It may have been noted that I broke my usual rigid weekly schedule to add an extra post on Thursday for Time to Talk day. Thanks to everyone who read it, liked it, commented on it, shared it, and did other stuff with it that I’m not aware of. Between trying to keep on top of all the responses and the other stuff happening on my phone that day, I’m fairly sure my work colleagues thought I was being a right lazy shit; a bloody entitled millennial, supporter of all things venti-mocha-soy-chai-latte and Jeremy Corbyn. Which they totally don’t always think, honestly.
Besides writing even more than usual (which may mean this ends up being a shorter/less thoughtful post than usual because I’m mentally fatigued and stuff, you’ve been warned) this is what I’ve been getting up to over the week:
Monday: 30 mins physio exercises, 15 mins strength/conditioning, 2 hrs swimming
Tuesday: 30 mins physio exercises, 50 mins turbo
Wednesday: 30 mins physio exercises, 1 hr swimming plus 20 mins each way cycling there and back
Thursday: 1 hr 15 mins each way cycle commuting, 25 mins physio exercises, 15 mins strength/conditioning
Friday: 1 hr 20 mins each way cycle commuting, 25 mins physio exercises
Saturday: 40 mins swimming, 1 hr turbo
Sunday: 50 mins swimming, 1 hr 5 mins turbo
As might be noticed above, my training this week has been a little bit erratic. Certainly earlier in the week, I was still recovering from the terrible mood I found myself in last weekend, which always sends my training up and down – that said, looking at the numbers again, I am a little surprised to find I didn’t do too badly (and a little worried that I seem to have no real recollection of a two hour swim set on Monday).
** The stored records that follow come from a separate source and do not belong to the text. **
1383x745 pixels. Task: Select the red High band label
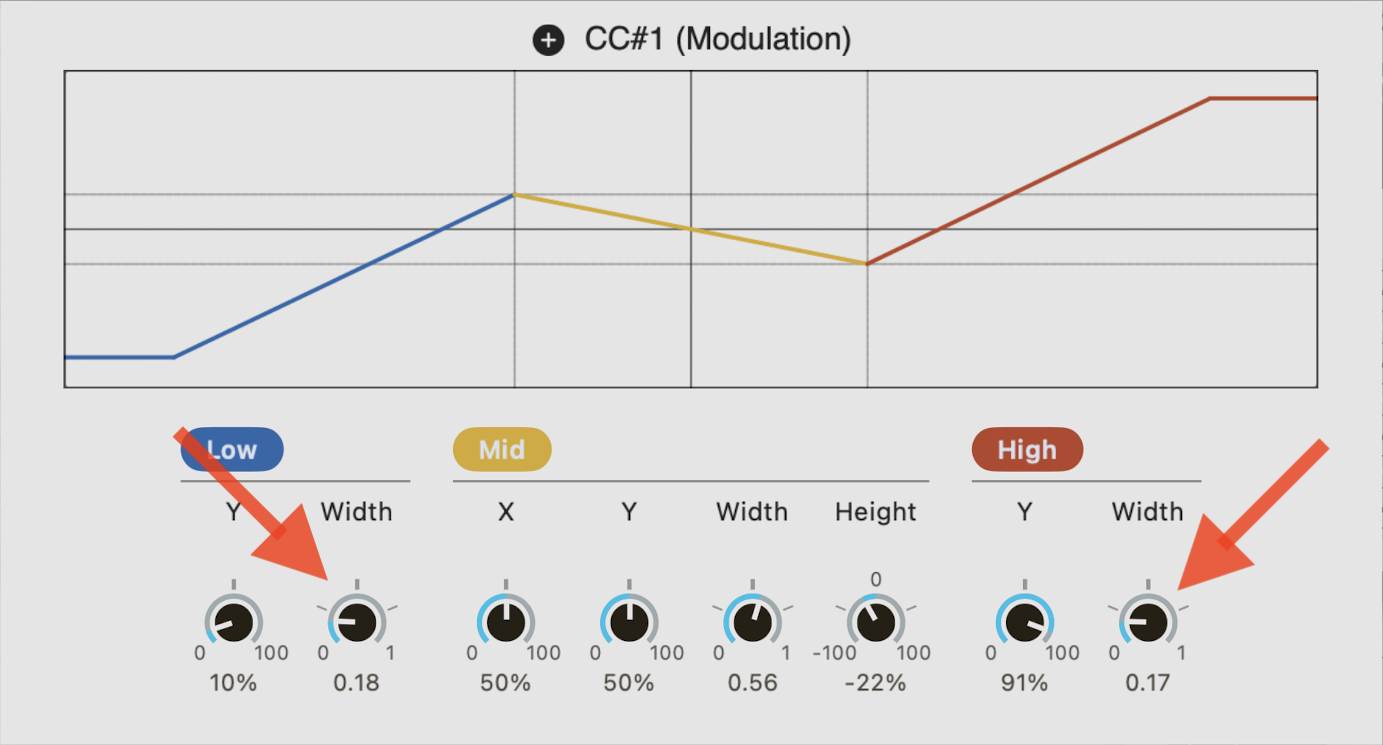point(1027,450)
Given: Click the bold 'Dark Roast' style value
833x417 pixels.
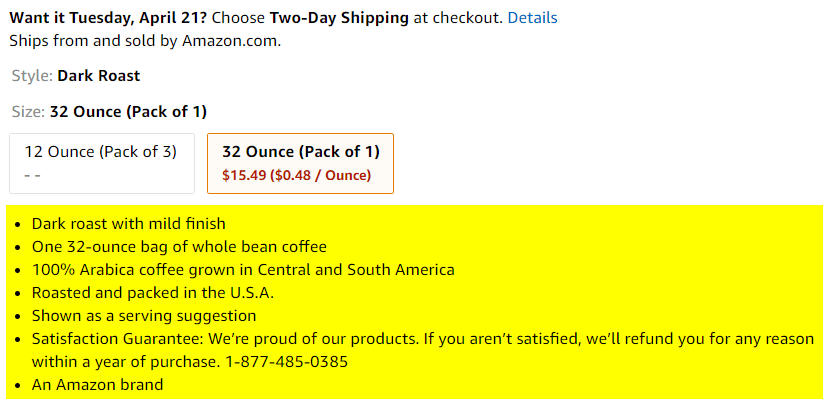Looking at the screenshot, I should pyautogui.click(x=99, y=76).
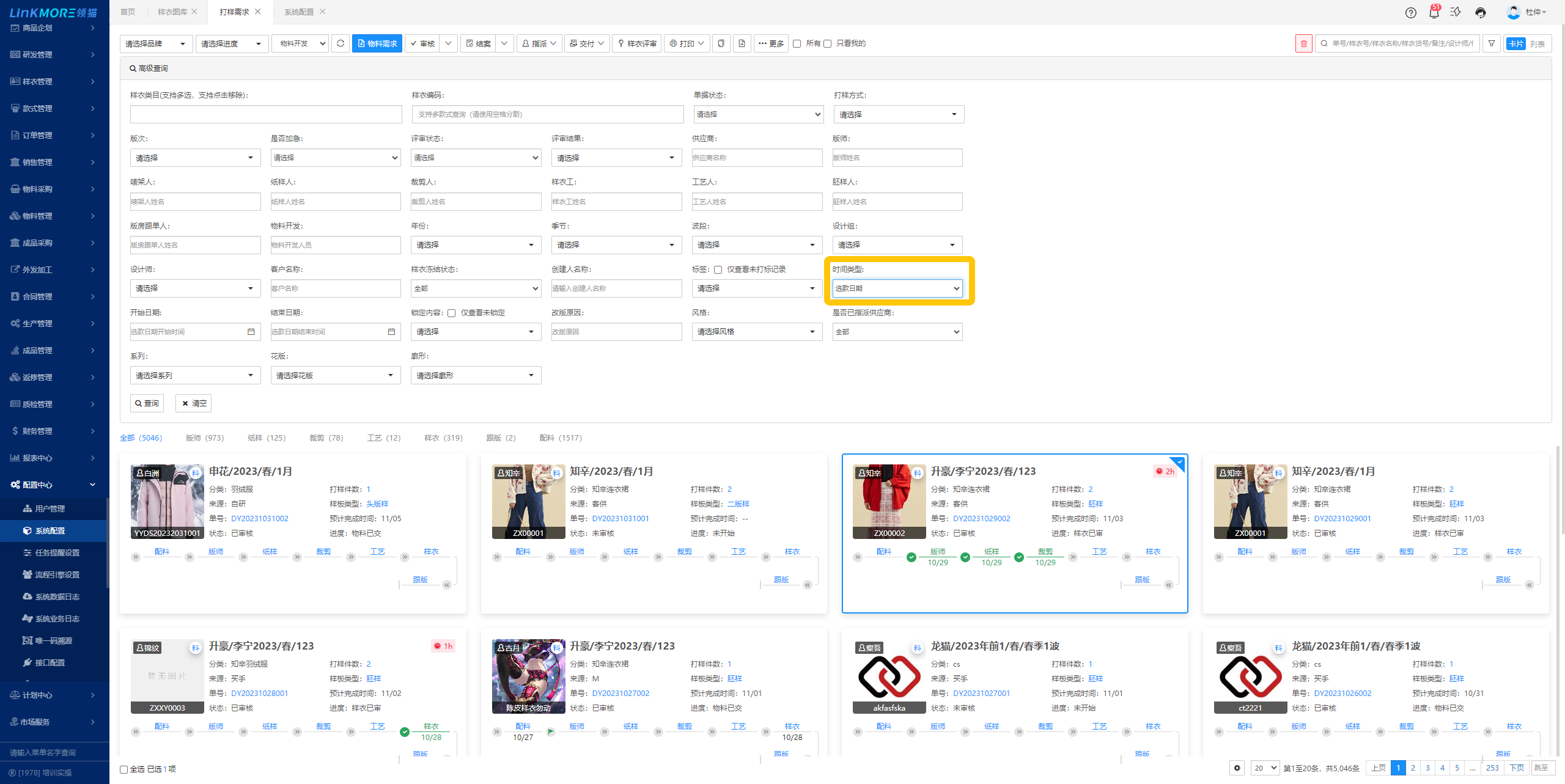Viewport: 1565px width, 784px height.
Task: Select the 用户管理 sidebar menu item
Action: pos(50,508)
Towards the tail end of the working week, cycle commuting happened. Having picked up on this just before Christmas, I spent all of January absolutely fobbing it off and saying things like “oh, all the people with healthy resolutions will be out clogging the roads” and “I don’t much fancy that sound of all that ice business”. Well, no more. I got back on the road, and it was wonderful. I felt so free again, so in tune with my environment. I had found my 7am place in the world once again, and all was well, and all was right.
Obviously that didn’t last. Nothing ever lasts. I have found my place in the world, and that place is full of terror and woe.
So full of lycra-fueled hubris was I that on Thursday evening, I decided to head out and be sociable for a while with Goodgym folk rather than hop on the turbo. Somewhere between three pints and the next morning, my phone died, and I only realised when I woke up about an hour late to the sound of the local foxes doing what foxes do in the not-so-early morning and making a bloody racket about it. Panicking, I hopped on the bike as quick as I could, skipping breakfast. It’s only an hour’s cycle, he said. It’ll be fine, he said.
It was fine, all the way up to the traffic lights just the other side of Kew Bridge. I stopped and a fairly unassuming man on a Brompton pulled up besides me. We exchanged glances, me in my sweaty lycra finery, him in baggy cargo trousers and a hoody. So un-aero. What an amateur. We revved our metaphorical engines. The lights went green. The Brompton sped off. And me? Well, my legs had stopped working.
Apparently, even a short ride is enough to completely bonk when you’re a little bit hungover and have used what little energy you’d stored overnight in the adrenaline-fueled first three quarters of your commute. Queue instance number two in my life as a fledgling triathlete where I’ve been overtaken by some smug prat on a Brompton. Yes, I’m bitter about this, they probably were neither smug nor a prat; but do you know how humiliating it is to be overtaken by a Brompton when you’re meant to be an elite-ish endurance athlete? If my lycra was not already sweaty as all hell at that point, the streaks left by my shameful tears would have been clearly visible.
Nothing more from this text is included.